*PROMPT*: From the records below, set down exactly the lines starting with the line that contains "Privacy (308, 2464)" and going on through the line that contains "Get the app (396, 2503)". Nothing else is wanted.

*DATA EXTRACT*:

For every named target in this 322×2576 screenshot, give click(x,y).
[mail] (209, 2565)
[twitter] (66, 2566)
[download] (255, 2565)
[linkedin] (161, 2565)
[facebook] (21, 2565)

...

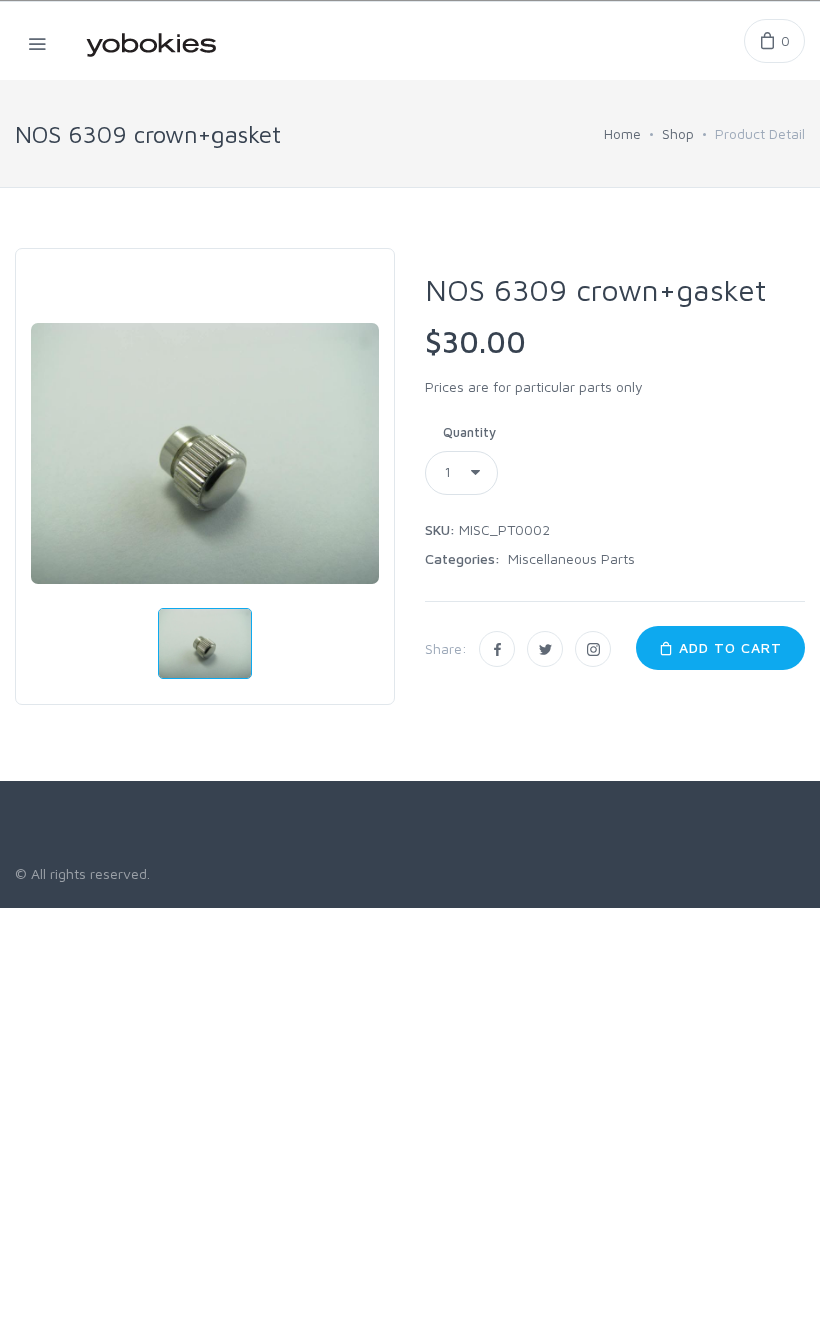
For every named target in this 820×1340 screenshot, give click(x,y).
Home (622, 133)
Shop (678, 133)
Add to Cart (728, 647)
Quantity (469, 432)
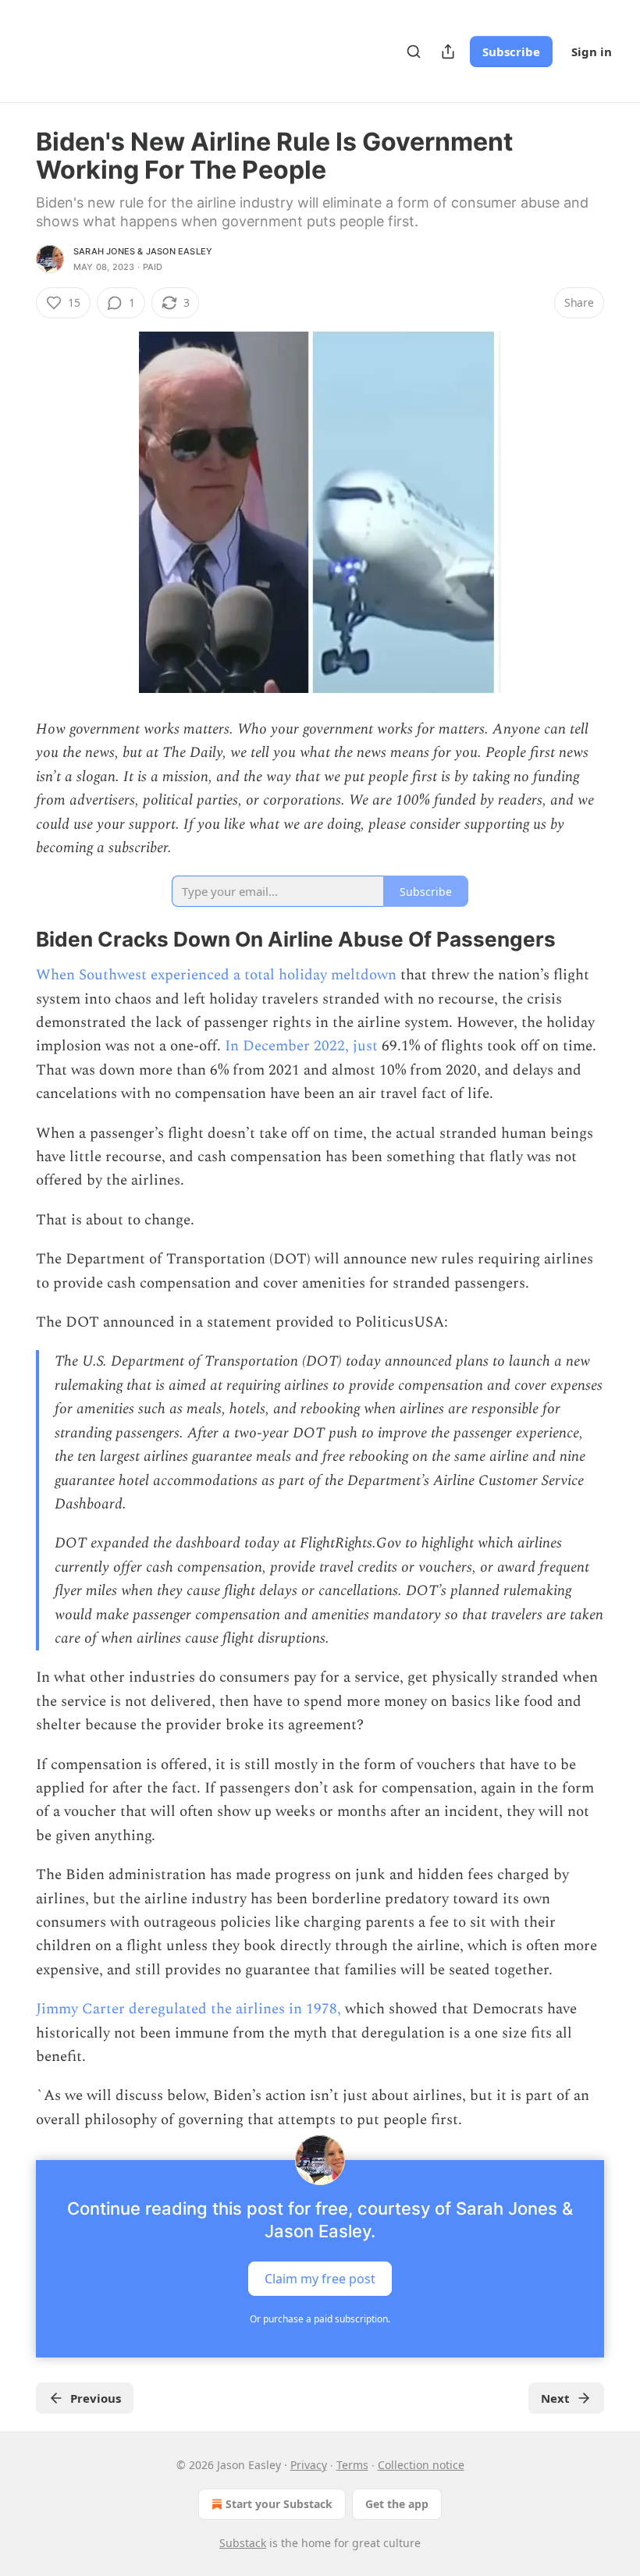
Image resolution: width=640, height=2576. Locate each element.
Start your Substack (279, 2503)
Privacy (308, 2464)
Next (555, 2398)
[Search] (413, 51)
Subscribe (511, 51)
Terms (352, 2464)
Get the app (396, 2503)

--

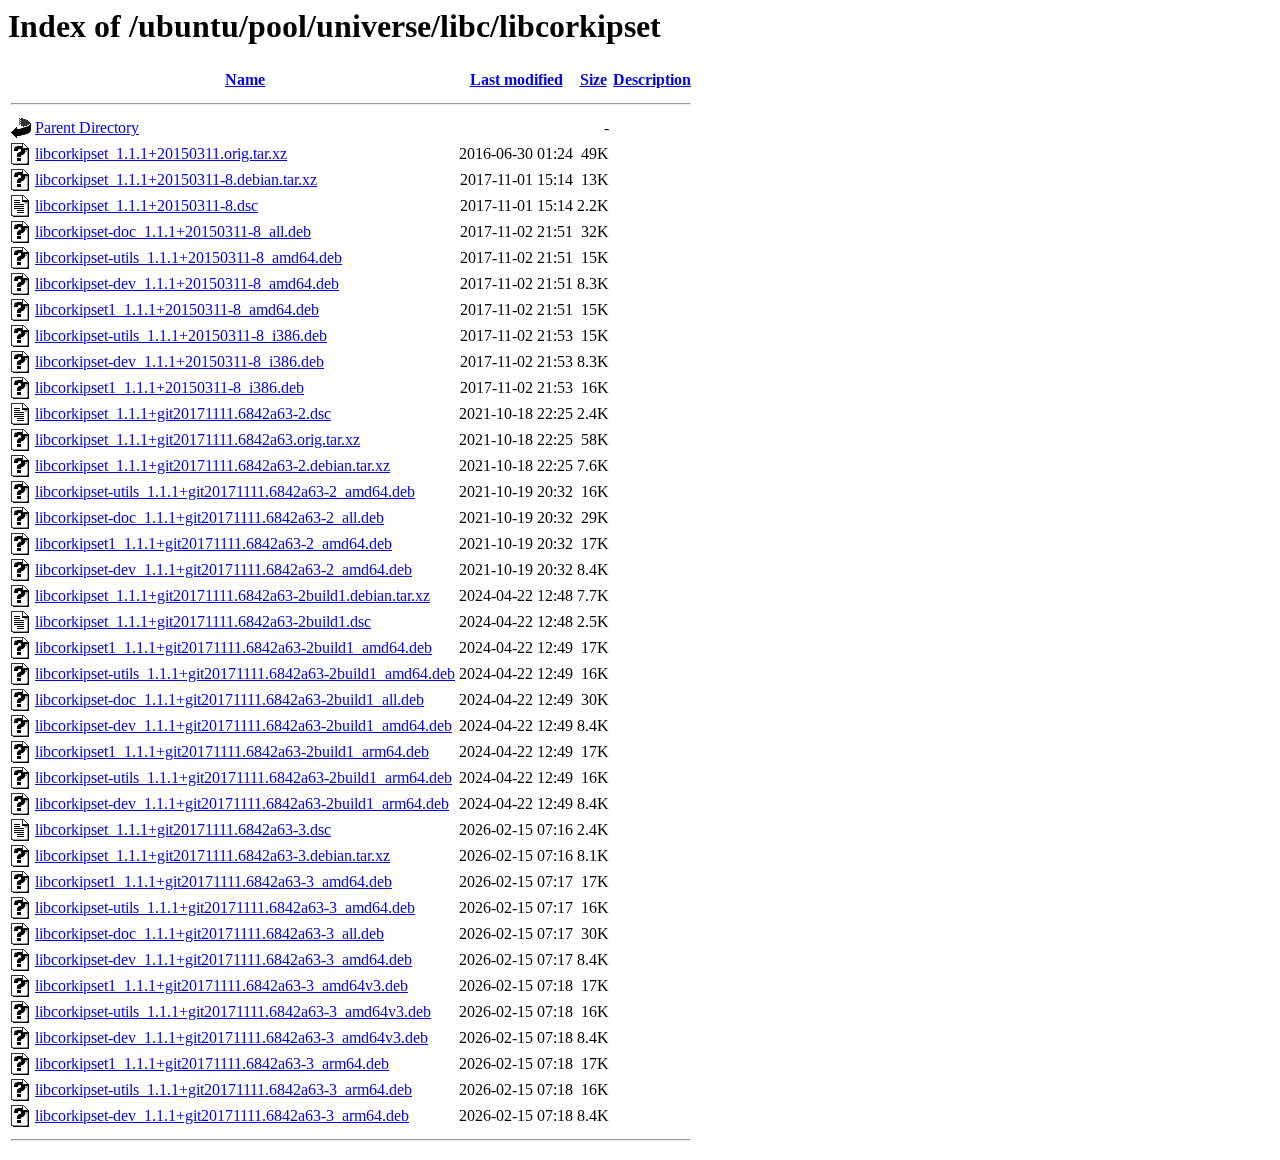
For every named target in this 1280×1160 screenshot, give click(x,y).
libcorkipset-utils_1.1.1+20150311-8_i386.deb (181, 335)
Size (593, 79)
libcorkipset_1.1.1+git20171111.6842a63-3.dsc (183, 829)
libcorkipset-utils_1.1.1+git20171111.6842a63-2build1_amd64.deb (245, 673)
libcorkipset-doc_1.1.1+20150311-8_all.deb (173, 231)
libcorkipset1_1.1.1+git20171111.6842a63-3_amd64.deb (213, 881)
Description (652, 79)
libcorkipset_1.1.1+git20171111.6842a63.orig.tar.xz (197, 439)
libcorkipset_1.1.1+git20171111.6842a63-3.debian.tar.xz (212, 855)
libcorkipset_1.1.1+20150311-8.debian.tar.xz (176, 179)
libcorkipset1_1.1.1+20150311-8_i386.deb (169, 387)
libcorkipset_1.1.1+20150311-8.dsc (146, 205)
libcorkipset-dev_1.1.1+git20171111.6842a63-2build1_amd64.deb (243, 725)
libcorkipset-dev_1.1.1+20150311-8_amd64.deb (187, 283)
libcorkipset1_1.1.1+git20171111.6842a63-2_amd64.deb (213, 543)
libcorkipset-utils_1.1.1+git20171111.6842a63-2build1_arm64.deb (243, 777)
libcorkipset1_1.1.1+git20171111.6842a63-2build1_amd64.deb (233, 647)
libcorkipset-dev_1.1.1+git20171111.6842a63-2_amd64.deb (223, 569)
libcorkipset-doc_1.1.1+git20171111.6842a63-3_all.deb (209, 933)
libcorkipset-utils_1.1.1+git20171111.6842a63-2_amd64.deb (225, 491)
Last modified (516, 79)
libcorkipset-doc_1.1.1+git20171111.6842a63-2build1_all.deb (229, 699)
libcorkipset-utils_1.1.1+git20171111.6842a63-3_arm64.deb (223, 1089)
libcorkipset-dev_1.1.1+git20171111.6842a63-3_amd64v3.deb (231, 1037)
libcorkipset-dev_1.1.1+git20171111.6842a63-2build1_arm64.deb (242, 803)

*EXERCISE SOLUTION*:
Privacy (308, 2464)
Next (555, 2398)
[Search] (413, 51)
Subscribe (511, 51)
Terms (352, 2464)
Get the app (396, 2503)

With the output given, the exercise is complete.